A friend of mine has just asked me come up with a story line for a game he is building, I have complete free rein about what the story line is and everything in it, all he has asked is that it has a steampunk elements, but I have no idea where to even begin. Steampunk hasn't really ever been something I am interested in but I'm happy to give it ago...

So my questions is, I am researching Steampunk, where the hell do I begin? 

Chaz.


----------



## pmmg (Apr 19, 2019)

The Victorian era, the American West, steam power technologies along with a lot of brass or bronze, and a lot of pipes going everywhere. Take a modern-ish story, superimpose those things upon it as the technologies and fashions of the day, and make it cool.
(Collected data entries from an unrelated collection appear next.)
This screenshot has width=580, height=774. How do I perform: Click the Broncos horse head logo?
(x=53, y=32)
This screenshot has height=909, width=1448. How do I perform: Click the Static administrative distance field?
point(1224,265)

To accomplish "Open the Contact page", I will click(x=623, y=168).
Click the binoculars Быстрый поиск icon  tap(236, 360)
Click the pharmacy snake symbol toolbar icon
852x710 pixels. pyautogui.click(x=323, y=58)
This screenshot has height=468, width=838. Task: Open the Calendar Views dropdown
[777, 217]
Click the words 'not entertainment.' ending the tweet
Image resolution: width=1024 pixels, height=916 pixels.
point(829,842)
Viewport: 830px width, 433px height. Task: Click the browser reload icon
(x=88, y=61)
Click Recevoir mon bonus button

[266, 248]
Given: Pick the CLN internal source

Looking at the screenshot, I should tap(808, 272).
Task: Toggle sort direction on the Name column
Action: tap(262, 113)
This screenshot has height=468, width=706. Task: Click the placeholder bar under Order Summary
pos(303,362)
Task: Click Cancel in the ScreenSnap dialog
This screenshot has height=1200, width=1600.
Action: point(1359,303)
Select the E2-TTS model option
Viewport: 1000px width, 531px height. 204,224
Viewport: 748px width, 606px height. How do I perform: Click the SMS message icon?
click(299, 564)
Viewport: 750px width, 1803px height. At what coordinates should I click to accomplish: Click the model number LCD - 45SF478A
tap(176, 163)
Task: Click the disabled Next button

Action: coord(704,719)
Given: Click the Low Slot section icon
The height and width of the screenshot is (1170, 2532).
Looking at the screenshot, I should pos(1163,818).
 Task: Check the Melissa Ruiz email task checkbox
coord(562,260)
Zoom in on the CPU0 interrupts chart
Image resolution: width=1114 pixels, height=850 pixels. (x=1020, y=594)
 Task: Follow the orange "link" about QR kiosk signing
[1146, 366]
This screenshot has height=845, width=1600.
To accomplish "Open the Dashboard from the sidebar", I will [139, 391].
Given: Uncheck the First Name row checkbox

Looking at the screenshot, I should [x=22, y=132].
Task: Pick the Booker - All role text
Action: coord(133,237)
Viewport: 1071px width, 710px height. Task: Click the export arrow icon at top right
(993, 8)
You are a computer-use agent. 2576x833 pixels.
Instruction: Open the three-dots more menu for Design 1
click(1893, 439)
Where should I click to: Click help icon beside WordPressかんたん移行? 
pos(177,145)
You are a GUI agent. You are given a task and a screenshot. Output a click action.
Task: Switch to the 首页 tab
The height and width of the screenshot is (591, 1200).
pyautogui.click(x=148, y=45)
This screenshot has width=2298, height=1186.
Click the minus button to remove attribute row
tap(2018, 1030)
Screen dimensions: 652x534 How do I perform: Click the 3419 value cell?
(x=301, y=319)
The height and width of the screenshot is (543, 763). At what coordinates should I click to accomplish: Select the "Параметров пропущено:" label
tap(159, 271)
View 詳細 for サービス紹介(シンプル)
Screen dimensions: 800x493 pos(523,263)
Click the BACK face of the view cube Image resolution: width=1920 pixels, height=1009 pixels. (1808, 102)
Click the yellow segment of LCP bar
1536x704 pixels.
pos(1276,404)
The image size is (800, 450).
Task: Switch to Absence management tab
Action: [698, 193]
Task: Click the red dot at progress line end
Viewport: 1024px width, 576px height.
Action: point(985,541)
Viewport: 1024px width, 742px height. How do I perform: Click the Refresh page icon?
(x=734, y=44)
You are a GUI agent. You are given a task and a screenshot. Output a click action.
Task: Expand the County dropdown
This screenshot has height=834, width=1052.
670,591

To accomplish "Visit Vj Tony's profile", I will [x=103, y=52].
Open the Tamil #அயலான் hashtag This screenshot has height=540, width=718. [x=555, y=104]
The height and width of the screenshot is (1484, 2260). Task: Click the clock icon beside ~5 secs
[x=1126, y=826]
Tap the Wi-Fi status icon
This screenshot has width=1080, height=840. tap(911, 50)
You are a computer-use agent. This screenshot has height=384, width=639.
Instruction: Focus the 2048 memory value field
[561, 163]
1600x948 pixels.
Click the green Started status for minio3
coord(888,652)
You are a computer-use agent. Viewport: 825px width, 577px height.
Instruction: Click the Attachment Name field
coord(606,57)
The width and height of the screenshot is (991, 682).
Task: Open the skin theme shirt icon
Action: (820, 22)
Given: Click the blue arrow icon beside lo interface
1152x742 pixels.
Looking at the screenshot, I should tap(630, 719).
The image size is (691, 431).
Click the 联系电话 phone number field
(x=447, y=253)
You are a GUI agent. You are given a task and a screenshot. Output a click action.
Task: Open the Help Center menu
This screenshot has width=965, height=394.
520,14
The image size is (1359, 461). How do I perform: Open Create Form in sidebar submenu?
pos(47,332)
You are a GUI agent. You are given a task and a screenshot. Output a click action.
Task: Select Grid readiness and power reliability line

Oh look at that, our current featured article is on steampunk:

Punkography


----------



## ChazAngel (Apr 19, 2019)

Thank you Pmmg.


----------



## Devor (Apr 19, 2019)

You should ask you friend what's meant by Steampunk.  Classic steampunk isn't just about the gizmos but has a lot of specific themes that go along with it.  Usually you have kind of a bleak world with a Victorian aristocracy benefiting from the tech and making bad decisions that hurt the factory laborers and scrappers who are just trying to make do. Then there's the aesthetics of gears and goggles and topcoats.  Do you know that your friend wants to use those themes or just the aesthetics?


----------



## Steerpike (Apr 19, 2019)

It’s a broad subgenre. The word “Steampunk” was coined to describe the work James Blaylock, Tim Powers, and KW Jeter we’re doing at the time (which is good stuff). You could take a look at some of those works. But the term is now much broader and many people may not even recognize it as applying to those early works.


----------



## KnightOfLain (Apr 21, 2019)

If you want to get a good feel for Steampunk you should check out _Girl Genius_, it's an online web comic that hits on just about every trope of the genre. Mad scientists, cool gadgets, Victorian attire, political machinations, love triangles... if nothing else it may give you some material to work with.


----------



## Malik (Apr 22, 2019)

A very funny song about what steampunk isn't. It's actually very clear in the third verse about the general aesthetic.

""Steampunk" refers to a type of science fiction

about alternate pasts (not future prediction),

Often set in Victorian Britain

But the history of technology has been rewritten

So put a bit of thought into your designs

Use leather and brass, nineteenth century lines

"Retro-futuristic" is a good explanation;

Blend antique reality with imagination.






And yes, I listen to chap-hop. Sue me.


----------



## Rkcapps (Apr 23, 2019)

Good find, Malik, too funny! Love the last line


----------



## KJF (Apr 30, 2019)

You also might want to consider some recent negative reaction to the genre as it has somewhat glorified colonialism in the Victorian Age. A good example of Steampunk dealing with colonialism is Nisi Shawl's Everfair. It's also a very good book.


----------



## ChazAngel (May 16, 2019)

Thank you everyone for your advice and help. We are finally making some progress.


----------